**Exercise description**
Reproduce word for word the part of the COVID-19 resilience study abstract from "Results: A hierarchical" up to and including "a pet owner.".

**Text block**
Start of Block
Methods: A 15-minute, online survey was administered through various social media platforms (e.g. Facebook, Instagram, LinkedIn) for an initial total of 335 respondents. The target sample was anyone with access to the survey link, older than 18 years, and awareness of COVID19. The survey focused on respondent’s previous disaster experience; respondent’s resilience (Connor Davidson resilience scale); perceived stress (perceived stress scale); current situation as it relates to COVID-19, and personal and household demographics. Resilience was measured using the 10 item Connor Davidson Resilience Scale, which uses a 5-point Likert scale, and has been shown to have high internal consistency, construct validity, and test-retest reliability.
Results: A hierarchical multiple regression analysis indicated that risk factors explained 8% of the variance in resilience, (F (9,332) = 120.24, p < .0001). Furthermore, protective factors explained an additional 11% of the variance in individual resilience (F (7, 331) = 138.24 p < .0001) above and beyond the variance explained by, and accounted for, by risk factors. Significant risk predictors are job loss, stay-at-home, perceived consequences, nutritional status, and stress. Significant protective factors are education level, self-care, employment, income level, and being a pet owner.
Conclusions and Implications: This study identified predictors of resilience among individuals who experienced the COVID-19 pandemic. The results identified significant risk and protective factors associated with COVID-19. Specifically, the findings suggest more nuanced and targeted interventions are needed in the areas of disaster response and recovery. Given the complexity of the pandemic, social work research should be directed at both identifying and meeting the immediate post-disaster needs of exposed populations. With the associated uncertainty of COVID-19 and the accompanying psychosocial impacts, the need to identify and support resilience attributes among those affected is crucial to enhancing well-being. Future social work research should be directed at identifying specific factors that affect resilience among various populations, and on strengthening resilience especially for vulnerable populations. Implications for social work policy, practice, and research will be discussed.
End of Block
**Information**
Start of Block
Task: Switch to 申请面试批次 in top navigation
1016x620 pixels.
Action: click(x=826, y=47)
End of Block
Start of Block
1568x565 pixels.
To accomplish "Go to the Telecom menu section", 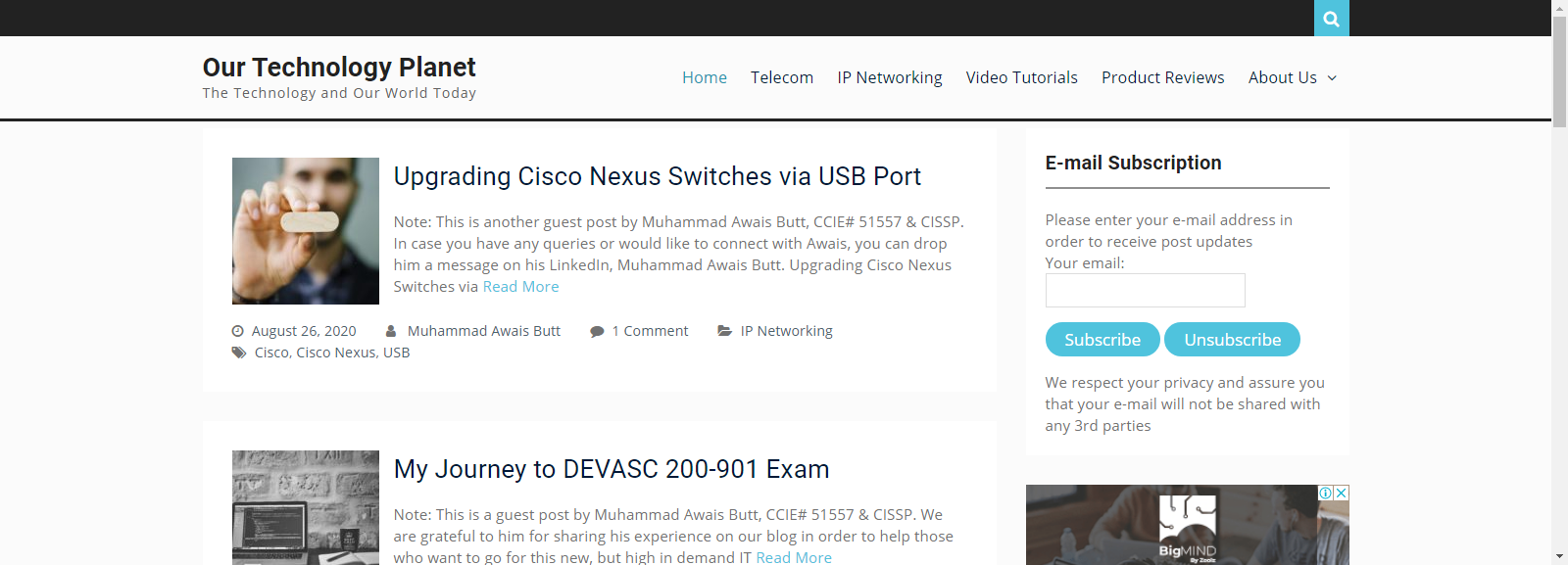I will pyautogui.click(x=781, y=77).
End of Block
**Output of the exercise**
Results: A hierarchical multiple regression analysis indicated that risk factors explained 8% of the variance in resilience, (F (9,332) = 120.24, p < .0001). Furthermore, protective factors explained an additional 11% of the variance in individual resilience (F (7, 331) = 138.24 p < .0001) above and beyond the variance explained by, and accounted for, by risk factors. Significant risk predictors are job loss, stay-at-home, perceived consequences, nutritional status, and stress. Significant protective factors are education level, self-care, employment, income level, and being a pet owner.